Weiss Ratings, an independent American rating agency that covers stocks, mutual funds, banks, insurance, credit unions, ETFs, and banks has stepped out of its comfort zone to present the first-ever rating on cryptocurrencies. Weiss Rating doesn’t have the same level of visibility that other rating agencies such as Standard & Poor’s and Moody’s enjoy; yet, its independence has enabled it build a reputation for reliably objective ratings and insights on Wall Street assets.
Many Wall Street retail and institutional investors have been scared of getting involved with cryptocurrencies because of lack of “credible” analysis, insight, and ratings. Weiss’ bold move to deliver the world’s first ratings on 74 cryptocurrencies in its Weiss Cryptocurrency Ratings will help cryptocurrency traders and investors avoid hype, identify promising assets, and diversify risks across different cryptocurrencies. However, here are three key takeaways from Weiss Cryptocurrency Ratings.

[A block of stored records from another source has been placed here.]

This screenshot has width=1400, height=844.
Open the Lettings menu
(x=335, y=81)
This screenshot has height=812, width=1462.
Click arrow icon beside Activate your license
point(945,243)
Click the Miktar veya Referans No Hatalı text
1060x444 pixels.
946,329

1. No cryptocurrency makes the A+ rating
Traditional financial institutional have always been skeptical the prospects of cryptocurrency especially because of the decentralized nature of cryptocurrencies and the lack of regulatory oversight on the industry. The skepticism of traditional financial institutions is evident in the fact that none of the 74 cryptocurrencies profiled in Weiss’ rating qualifies for the A+ (excellent) rating.
Of course, an objective review of the cryptocurrency industry in relation to Wall Street suggests that the lack of an A+ rated cryptocurrency is deserved. However, the voice of reason suggests that it is not fair to judge cryptocurrencies with the same metrics for stocks because cryptocurrencies and stocks are fundamentally different.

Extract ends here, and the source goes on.